The study population comprised 44 diabetic males and 38 diabetic females, with mean age of 54.7 ± 11.7 years. The mean blood glucose and HbA1c was 168.7 ± 42.4 mg/dL and 7.4 ± 2.1% respectively. General characteristics of study population are shown in table 1. Agarose gel electrophoresis of the amplified MT gene after digestion with PstI showed: 3 bands of 118 bp, 165 bp and 283 bp in heterozygous patients with SNP (rs8052394), 2 bands of 118 bp and 165 bp in homozygous patients with SNP (rs8052394), and single band of 283 bp for patients with no polymorphism (wild type). SNP was observed in 32 patients. AA, AG and GG genotype of MTA1 gene rs8052394 was observed in 60.9% (n=50), 35.3% (n=29) and 3.6% (n=3) patients respectively. Allele frequency of A and G allele was 0.786 and 0.213 respectively. Body mass index (BMI), fasting blood glucose and HbA1c in patients with and without polymorphism was 25.3 ± 2.6 Kg/m2 versus 24.7 ± 2.7 Kg/m2 ; p=0.33, 169.7 ± 39.5 mg/dL versus 168.1 ± 44.5 mg/dL; p=0.867, and 7.4 ± 2% versus 7.4 ± 2.2%; p=0.956 respectively.

Discussion

Type 2 diabetes develops as consequence of interplay of various genetic and environmental factors [5]. Among different MT genes, the isoform MT1A with SNP rs8052394 is found to have a significant relationship with T2DM [7]. In the present study, we found that 39% Nepalese diabetic patients have rs8052394 polymorphism. This polymorphism is the result of a nucleotide change from A to G at position 55231329 of chromosome 16, and it results in the substitution of lysine by arginine at 51 position of the MT1A protein. In the wild type, codon AAA codes for lysine but in mutated type, codon AAA changes to AGA hence it codes for amino acid arginine [12].

Table 1: General characteristics of study population
Data are presented as mean ± SD, percentage (number) and as frequency (number). P value was calculated between diabetic males and females at 95% confidence interval. BG, blood glucose; BMI, body mass index; HbA1c, glycated hemoglobin A 1c.
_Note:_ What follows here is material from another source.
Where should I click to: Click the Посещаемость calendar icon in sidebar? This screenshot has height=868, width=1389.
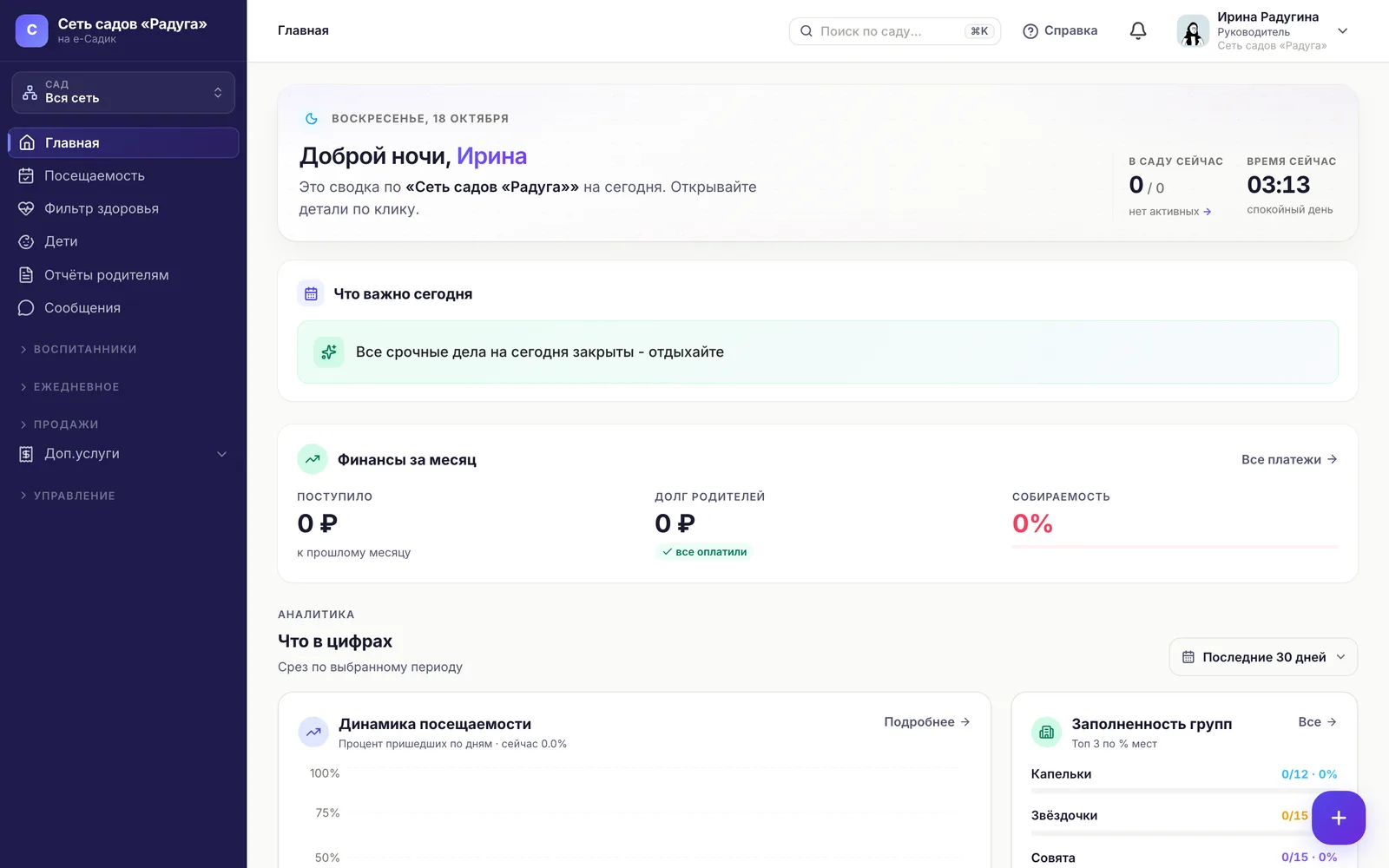click(26, 176)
Metallothioneins are cysteine rich metal binding proteins which, by means of their antioxidant and zinc-buffering properties, might prevent the development of diabetic cardiovascular complications [13]. Polymorphism in MT1A gene may lead to formation of nonfunctional metallothionein, thus affecting diabetic patients. In the present study, we observed three genotypes of MT1 gene polymorphism; AA, AG and GG. AA, AG and GG genotypes were observed in 60.9% (n=50), 35.3% (n=29) and 3.6% (n=3) patients respectively. Similarly, A and G allele frequency was 0.786 and 0.213 respectively. In a study in Bulgaria, AA, AG and GG genotype at MT1A (A+1245G) rs8052394 was observed in 63.4%, 32.7% and 4.0% of diabetic patients (101 patients) respectively. Frequency of A and G allele was 0.798 and 0.204 respectively [6]. In a study in china, a significant difference in the frequency distributions of the allele A and G for SNP rs8052394 in the MT1A gene between the T2DM (397 cases) and non-diabetic control (454 cases) groups was found. Although no significant difference in the frequency distributions of the genotype for MT1A gene rs8052394 between T2DM and non-diabetic control groups was observed, but if combined GG and GA together, there was a significant difference between the T2DM group and the control group [12].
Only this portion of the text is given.